# Summary
- Introduce Gluster, formulation, and Gluster objective (details of Gluster algo after experiments)
- Random Features experiments. Conclusion: There is a limitted range for both Gluster and SVRG to work.
- Which datasets are in that regime?
- Positives: extra duplicates added to NQM, MNIST, CIFAR-10, CIFAR-100
- Negatives: Total distortions plot as a function of # clusters. CIFAR10-Imagenet-NLP
- Details of Gluster algo and implementation

## Plots

* RF variance vs overparametrization (mostly ready)
* MNIST train/var plots
* CIFAR10 var plots and plus noise
* NQM, MNIST, CIFAR-10, CIFAR100 +duplicate var plots
* CIFAR-10,Imagenet,NLP(bow/bert) Total distortion plots (notice total distortions has Nk multiplier explain and compare to random)

# Experiments Left
- CIFAR10 raw data variance plot
- Imagenet duplicates var plot (online)
- NLP vs C plots
- normalized var plots

# Emails

Summary:
- Results on Noisy Quadratic Model (linear regression with noise in the labels) are in favor of Gluster.
- The issue on CIFAR10 where the Gluster estimator had high variance can be resolved by adding noise to the data. It seems to be a data problem that doesn't appear as strongly on CIFAR-100 and Imagenet. But very specific types of noise can fix that.
- Gluster shines with extra duplicates added to NQM, MNIST, CIFAR-10, CIFAR-100. The variance is lower than SGD with double the mini-batch size.
- On Imagenet, the gradients do not form clusters, hence no improvement on uniform sampling. For this part, I have a new plot that measures the performance of clustering and how it compares to uniform sampling.
- I have the sketch of a proof that for a fixed memory footprint, our rank-1 formulation achieves the lowest clustering objective possible compared to any rank-k formulation.

Note that:
- With the exception of NQM, I did not use Gluster for training. I measured the variance of Gluster on the trajectory of mini-batch SGD with the same mini-batch size.
- Gluster is said to perform well and shine when its variance is lower than SGD with twice the mini-batch size.
- In all experiments I used batch Gluster, i.e., I fix the model a few times during the training, I do a number of full assignment/update steps and update the sampling. This version of Gluster is slower but more accurate with fewer hyperparameters.

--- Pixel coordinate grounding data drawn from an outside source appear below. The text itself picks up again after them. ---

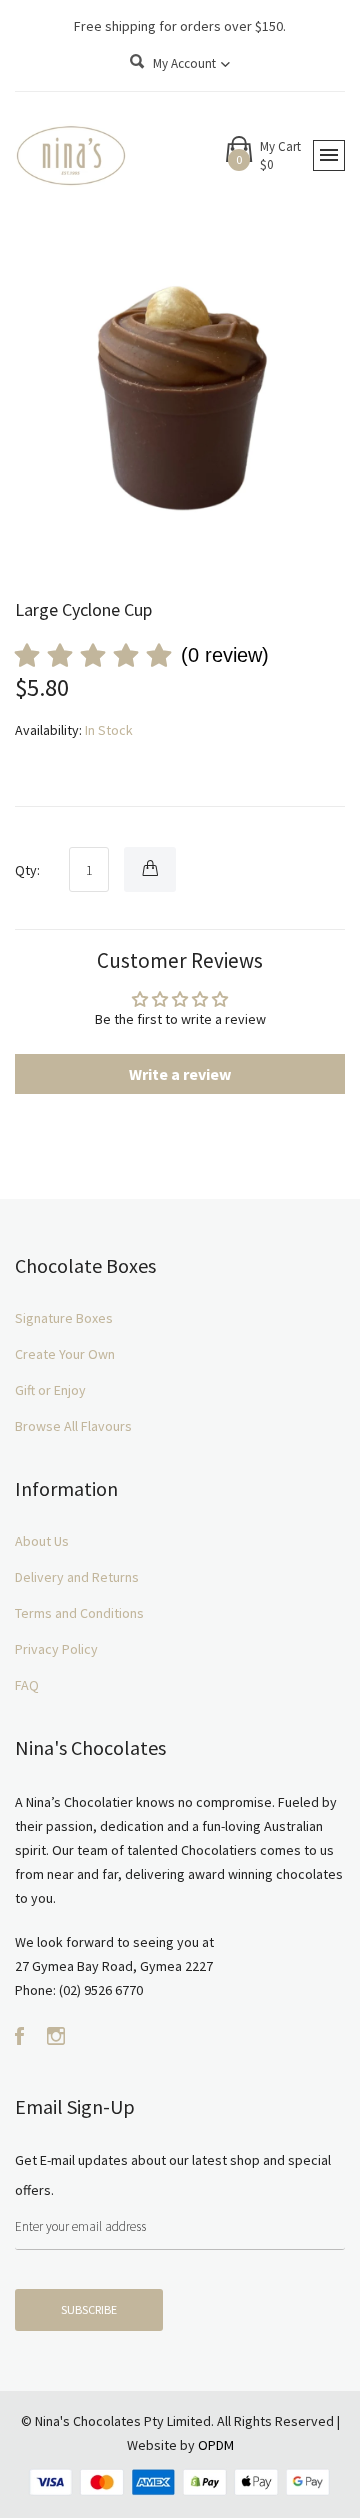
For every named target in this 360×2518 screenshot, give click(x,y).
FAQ (27, 1685)
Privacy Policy (56, 1649)
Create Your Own (65, 1354)
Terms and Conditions (79, 1613)
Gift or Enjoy (50, 1390)
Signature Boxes (64, 1318)
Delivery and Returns (77, 1577)
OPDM (216, 2445)
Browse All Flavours (73, 1426)
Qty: (27, 870)
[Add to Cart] (150, 869)
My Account (186, 63)
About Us (42, 1541)
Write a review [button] (180, 1074)
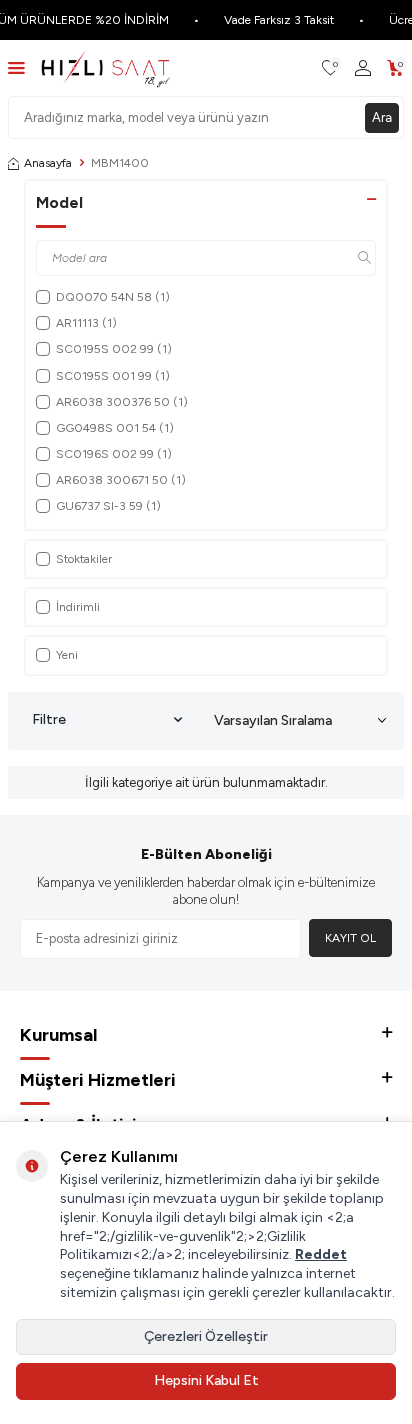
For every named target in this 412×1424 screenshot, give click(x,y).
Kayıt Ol (350, 938)
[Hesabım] (363, 68)
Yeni (67, 655)
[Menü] (16, 67)
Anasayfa (48, 163)
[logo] (105, 68)
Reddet (321, 1254)
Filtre (49, 719)
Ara (382, 117)
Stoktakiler (84, 559)
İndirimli (78, 607)
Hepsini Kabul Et (206, 1380)
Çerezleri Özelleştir (206, 1336)
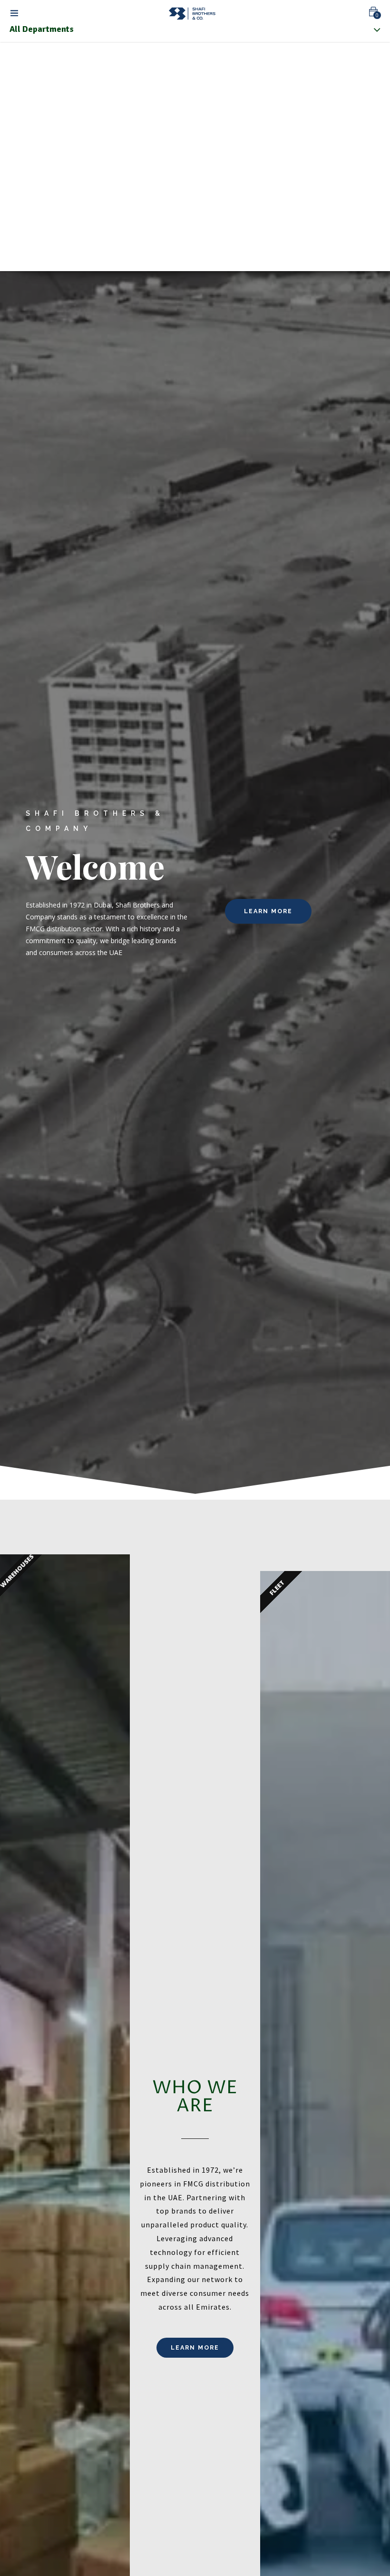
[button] (373, 12)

On Wed, Mar 25, 2020 at 12:30 PM David Duvenaud <duvenaud@cs.toronto.edu> wrote:
Nice!  A few comments:

1) It seems a bit funny to compare to SGD with twice the minibatch size.  Why not just compare with the same minibatch sizes?

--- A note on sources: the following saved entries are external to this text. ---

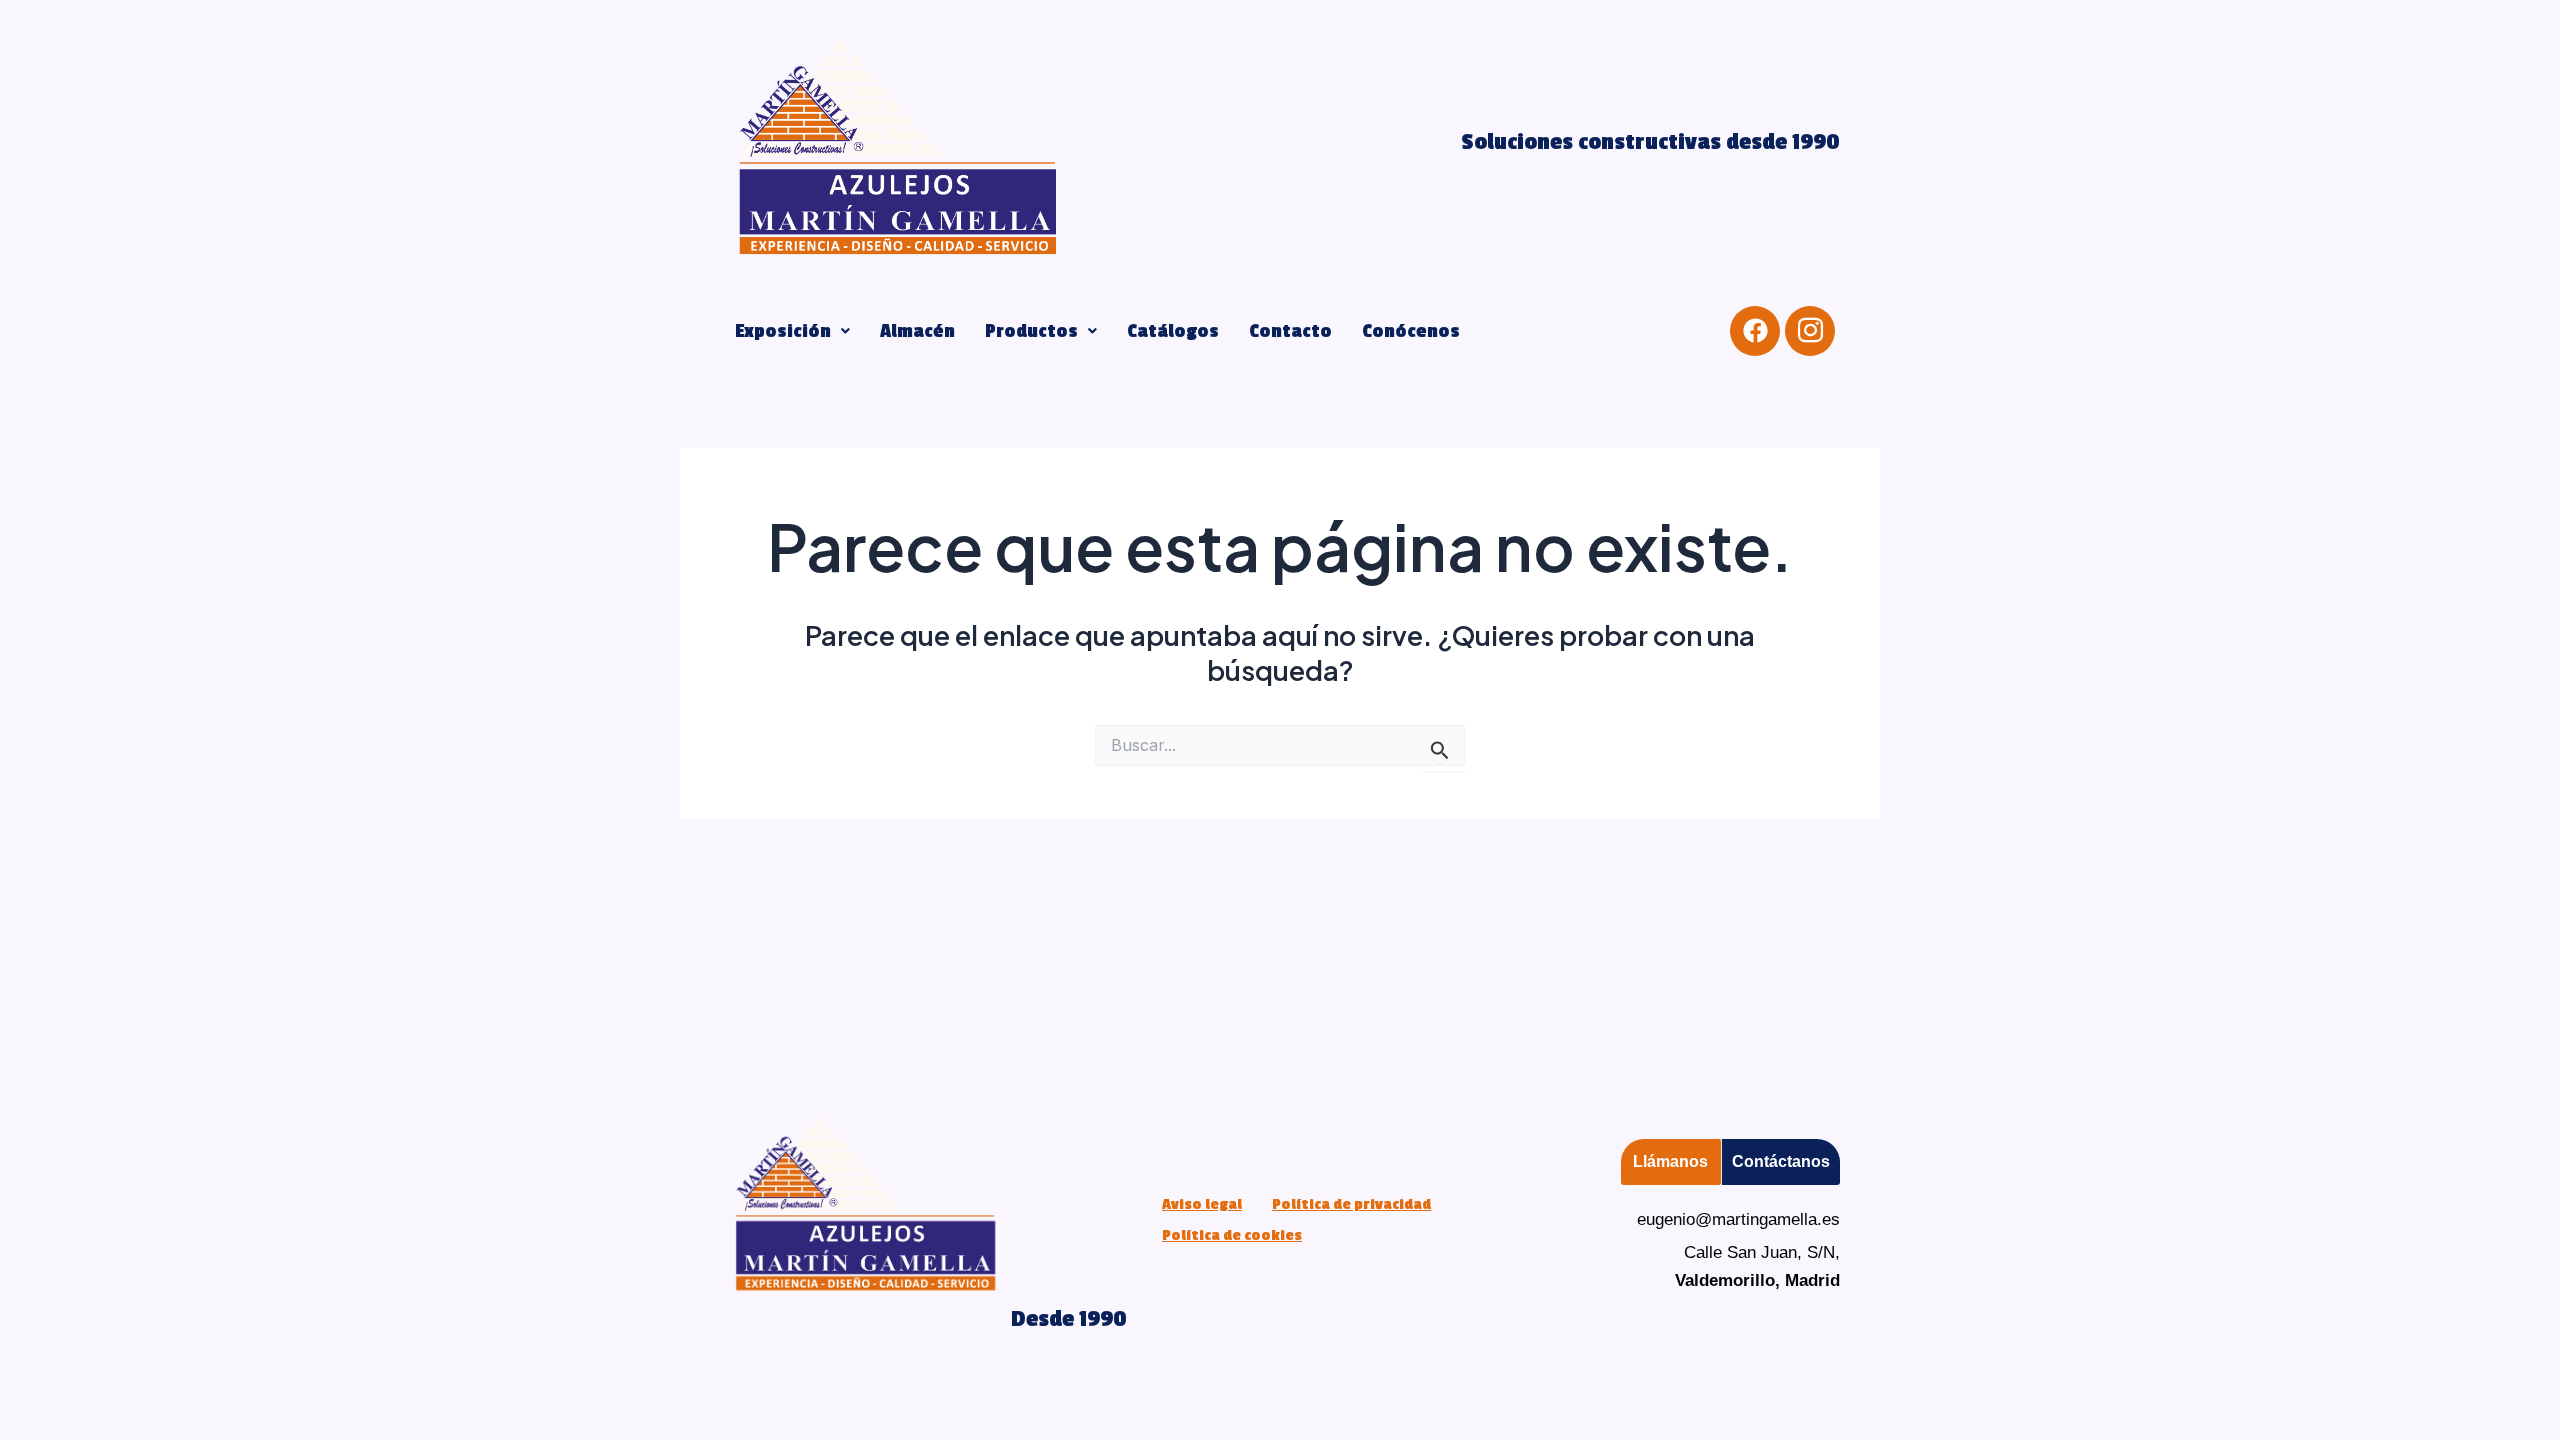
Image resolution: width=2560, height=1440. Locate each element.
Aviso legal (1202, 1204)
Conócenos (1411, 331)
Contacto (1290, 331)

Good point. That is one of our 3 baselines we compare to:
1) SGD with the same mini-batch size: We want to at least beat this. With the exception of CIFAR-10 (without noise) Gluster is always as good or better than this.
2) SGD with double the mini-batch size: Gluster has extra memory foot-print for every cluster center equal to the memory taken by the mini-batch. If we are better than 2xB SGD, Gluster is worth the extra memory.
3) SVRG: SVRG is only good for training on simple linear regression and MNIST. It also has extra computation cost. But since it is a variance reduction method, it is a natural baseline. On NQM we get very close to SVRG with much less computation cost.

2) Maybe another nice demo would be for unbalanced data.  If our method automatically up-weighted the rare classes, that would be another selling point.

That's an excellent point.
Would it be more interesting if I downsample a few classes from MNIST/CIFAR-10?
Or should I create a toy problem similar to NQM but with multiple classes?

3) It seems strange that adding noise to the data reduced the variance of our gradient estimator.  Do you have an idea why that could have helped?  I am worried there might be a bug.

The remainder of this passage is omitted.